Significant progress has been made on identifying and characterizing the molecular and genetic changes that contribute to the altered patterns of brain development and connectivity in autism. We do not yet understand how these cellular changes alter brain circuits or how changes in those circuits cause the behavioral manifestations of autism.
Understanding the causal chain from the cellular to the network to the behavior level is likely to be critical for developing treatments that could restore normal neural circuit function in the brains of individuals with autism.
Loren Frank and his team at the University of California, San Francisco, have previously focused on understanding how the hippocampus and related cortical brain regions support memory storage, memory retrieval and memory-guided decision making. Their work has identified specific circuit activity patterns that underlie these functions.

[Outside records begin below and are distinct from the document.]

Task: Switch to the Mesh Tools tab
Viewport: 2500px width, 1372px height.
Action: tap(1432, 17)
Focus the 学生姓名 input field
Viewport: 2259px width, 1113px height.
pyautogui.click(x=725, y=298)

They found that lesions or inactivation of hippocampal and cortical brain circuits causes specific patterns of repetitive behavior, a common hallmark of autism. Autism is also thought to cause cellular abnormalities in these circuits, and Frank and his group hope to leverage their understanding of the normal patterns associated with memory-driven behaviors to examine network dysfunction in rodent models of autism.
The team’s initial efforts will focus on a rat model of fragile X syndrome, a heritable form of autism. Rats lacking FMR1, the gene missing in fragile X syndrome, show many cellular, behavioral and anatomical abnormalities that are similar to those observed in humans affected by the disorder. Using large-scale multi-electrode recordings in the hippocampal and cortical brain areas of this rat model, Frank and his colleagues aim to uncover behavioral phenotypes and underlying circuit-level changes that drive altered behavior in these animals.